Can you give the rows below as a Markdown table with the columns "No." and "Line", one numbered line per table row, covering every row and leaving out blank lines and the pictures?

** START OF Given entries **

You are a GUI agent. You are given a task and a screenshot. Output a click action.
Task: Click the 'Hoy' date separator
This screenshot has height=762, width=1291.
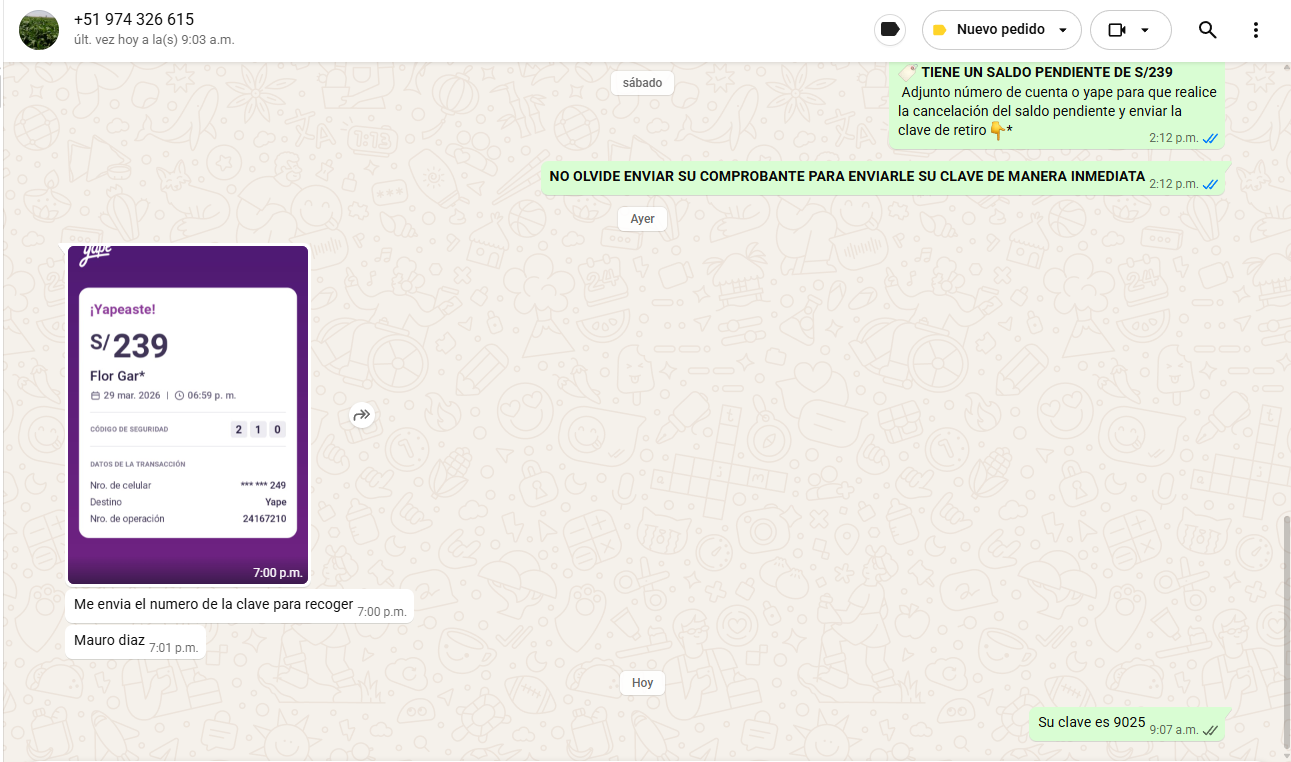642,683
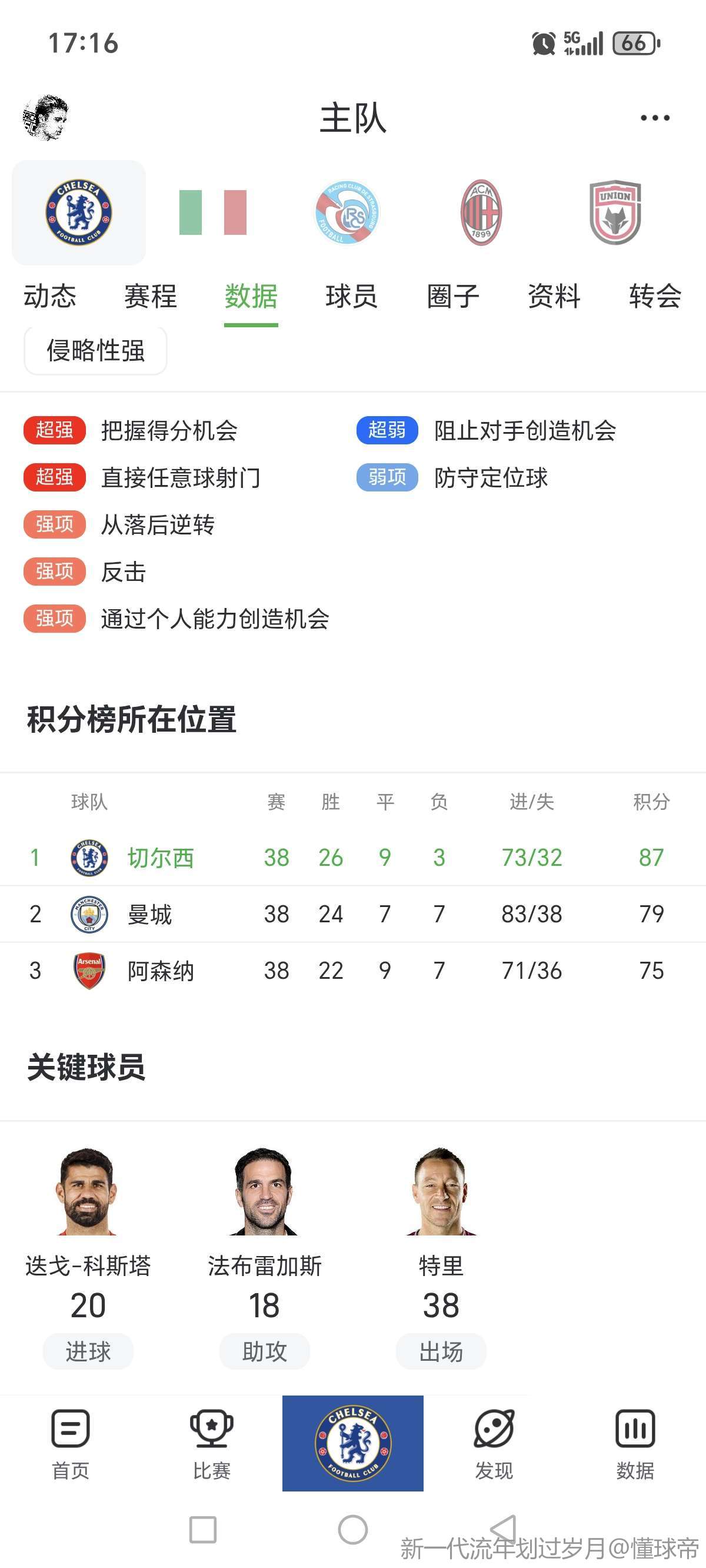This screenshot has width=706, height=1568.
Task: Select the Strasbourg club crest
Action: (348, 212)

** END OF Given entries **

• Full solution
| No. | Line |
|---|---|
| 1 | You are a GUI agent. You are given a task and a screenshot. Output a click action. |
| 2 | Task: Click the 'Hoy' date separator |
| 3 | This screenshot has height=762, width=1291. |
| 4 | 642,683 |
| 5 | This screenshot has width=706, height=1568. |
| 6 | Task: Select the Strasbourg club crest |
| 7 | Action: (348, 212) |